Those politicians and observers asking for the striking Chicago Teachers Union and the city to get back to the bargaining table neglect the fact that they never left. Talks continue between the two sides. And according to this report, CTU has several points of contention.

…while Chicago Board of Education officials have said the two sides are not far apart in their talks, the union said in a news release Tuesday that it had so far agreed to only six of 49 articles contained in the current contract.

“The Chicago Public Schools has made proposals to change nearly every article,” Stephanie Gadlin, a union spokeswoman said in a statement. “It is not accurate to say both sides are extremely close — this is misinformation on behalf of the board and Mayor Emanuel. We have a considerable way to go.” [...]

“We are fighting for our students,” she said in the statement. “We are fighting for education justice. We remain optimistic. Our fight is over fair compensation, working conditions and resources for our students.”

The compensation issue has been largely adjudicated, although it’s fair to say that the issues concern not overall raises, but the raises based on experience level and the retention of health care benefits. Teachers want proper training days as well, and then there’s a plank about “a timetable for air conditioning,” which stands in for a lot of the complaints I’ve seen about the conditions of the low-income public schools in Chicago. I covered those extensively here, but Think Progress actually goes further in laying out what these schools look like:

33 percent of Chicago’s children were in poverty in 2010, versus a rate of 20 percent for Illinois children as a whole; 80 percent of Chicago students qualify for free or reduced lunches. Research suggests the academic achievement gap between children of differing income levels has now far outpaced the gap between back and white children, and income disparities can account for 40 percent or more of the variation in test scores [...]

According to CTU, 42 percent of Chicago’s elementary schools lack full funding for arts and music teachers, even though the Dept. of Education called arts and music education “particularly beneficial for students from economically disadvantaged circumstances and those who are at risk of not succeeding in school.” Chicago schools also lack adequate funding and equipment for physical education — only 13 percent of middle school principals reported having enough physical education resources for their students in 2011.

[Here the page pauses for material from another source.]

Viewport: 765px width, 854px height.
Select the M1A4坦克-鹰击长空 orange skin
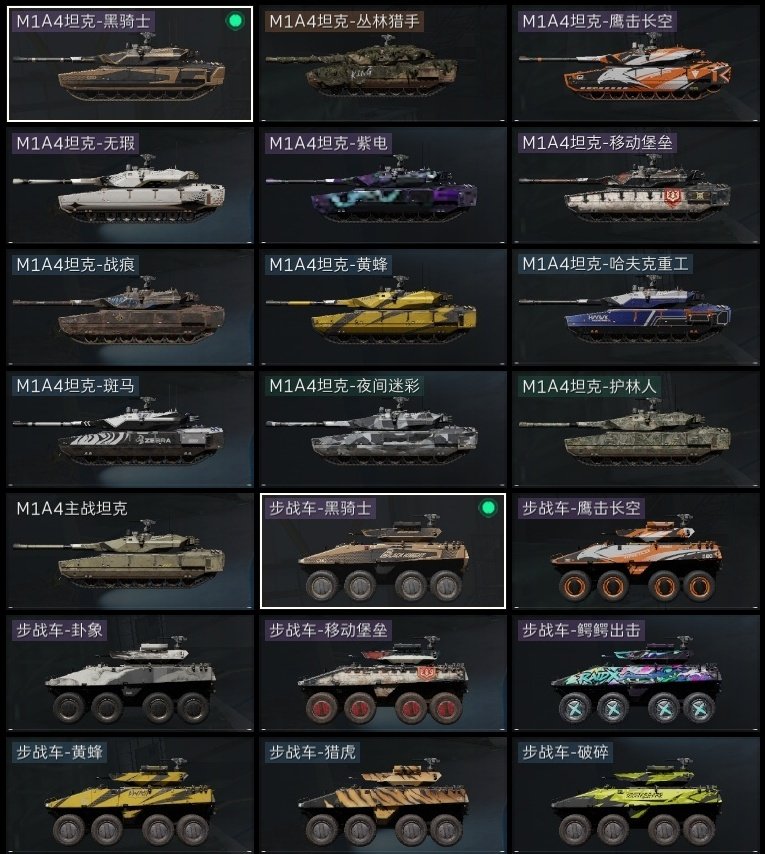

Many of Chicago’s lowest-performing schools are crumbling, but Chicago Public Schools acknowledged last year that it won’t invest in improvement projects for schools it expects to be closed in the next five to 10 years, instead focusing on other schools, including those that share facilities with charter schools. CPS allotted $25 million to six schools that it will no longer control next year, according to the Chicago Tribune, and many of the funds in the city’s capital improvement plan are disproportionately aimed at more affluent schools.

I mentioned before how the TIF, or Tax Increment Financing, meant to close the gap on poor schools ended up going into unrelated projects, including a Hyatt Hotel and the Chicago Board of Trade.

So when you look at the achievement gap in Chicago relative to other big-city schools, which is legitimate but shrinking since 2003, you can chalk it up to higher poverty, schools literally falling down at the feet of the students, and a lack of resources. The city has also had a smaller school day and school year, but CTU and the city have agreed on a longer one.

And this is why the teacher evaluation issue is so contentious. Of course the union is focused on protecting its members; that’s what a union does. But they also believe that standardized tests, rather than other examples of student performance, don’t work as a viable measure for this population. And they know that these tests, if made to be 40% or more of the total teacher evaluation (CTU has agreed to 25%, incidentally), will get used as a pretext to hand over so-called “failing schools” to private hands. Let a teacher into a room with less than 50 kids, with actual textbooks and libraries, where the school isn’t falling apart onto the children’s desks, and you’ll see the same advancement that you’re already seeing under the more harrowing environment, in greater quantities. The standardized test evaluation is the impetus to overhaul the schools entirely. It’s not clear they need that.

At least, the public doesn’t think so. They favor the teachers over the city by an eight-point margin in the first snap poll. This was consistent across racial and ethnic lines. I trust the people in the city to have a decent perspective on things.